→ **Exercise description**
Gather every line in the listing below that contains the string "header", and copy each one out in full.

→ **Data in this exercise**
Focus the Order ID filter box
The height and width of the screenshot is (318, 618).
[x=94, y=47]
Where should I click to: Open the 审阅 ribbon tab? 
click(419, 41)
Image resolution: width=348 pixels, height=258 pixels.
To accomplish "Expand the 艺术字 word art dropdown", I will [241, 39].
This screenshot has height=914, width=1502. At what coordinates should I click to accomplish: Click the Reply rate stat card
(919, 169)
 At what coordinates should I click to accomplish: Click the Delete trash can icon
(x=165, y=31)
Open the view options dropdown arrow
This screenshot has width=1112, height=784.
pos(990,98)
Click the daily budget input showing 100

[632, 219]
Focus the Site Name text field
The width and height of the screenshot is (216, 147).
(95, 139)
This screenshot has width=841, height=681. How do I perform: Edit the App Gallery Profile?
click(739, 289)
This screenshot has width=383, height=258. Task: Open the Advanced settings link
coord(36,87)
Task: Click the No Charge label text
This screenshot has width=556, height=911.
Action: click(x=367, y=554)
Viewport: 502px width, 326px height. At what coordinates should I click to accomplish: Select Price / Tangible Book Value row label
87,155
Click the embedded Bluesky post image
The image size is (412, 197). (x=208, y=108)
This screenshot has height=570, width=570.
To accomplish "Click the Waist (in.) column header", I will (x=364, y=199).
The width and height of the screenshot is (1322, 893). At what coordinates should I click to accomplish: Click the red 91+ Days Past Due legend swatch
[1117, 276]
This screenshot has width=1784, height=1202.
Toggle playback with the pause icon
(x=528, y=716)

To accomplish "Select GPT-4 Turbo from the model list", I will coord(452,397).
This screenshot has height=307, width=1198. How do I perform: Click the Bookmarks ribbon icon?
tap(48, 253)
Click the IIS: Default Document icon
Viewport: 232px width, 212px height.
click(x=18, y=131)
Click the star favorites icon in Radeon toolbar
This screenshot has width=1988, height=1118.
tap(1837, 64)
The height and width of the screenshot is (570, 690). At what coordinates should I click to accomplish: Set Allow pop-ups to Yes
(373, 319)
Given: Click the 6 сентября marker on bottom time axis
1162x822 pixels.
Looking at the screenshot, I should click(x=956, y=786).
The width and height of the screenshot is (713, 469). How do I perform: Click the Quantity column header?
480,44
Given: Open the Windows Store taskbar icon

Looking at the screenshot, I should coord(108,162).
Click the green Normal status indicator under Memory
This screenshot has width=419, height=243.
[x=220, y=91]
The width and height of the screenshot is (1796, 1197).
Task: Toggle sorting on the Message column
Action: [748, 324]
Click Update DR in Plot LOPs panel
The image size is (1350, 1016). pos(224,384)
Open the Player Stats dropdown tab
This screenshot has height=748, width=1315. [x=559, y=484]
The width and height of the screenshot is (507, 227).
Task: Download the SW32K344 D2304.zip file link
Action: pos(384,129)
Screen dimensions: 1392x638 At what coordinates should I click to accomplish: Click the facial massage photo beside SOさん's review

→ **Solution below**
To accomplish "Click the Waist (in.) column header", I will (x=364, y=199).
The width and height of the screenshot is (713, 469). How do I perform: Click the Quantity column header?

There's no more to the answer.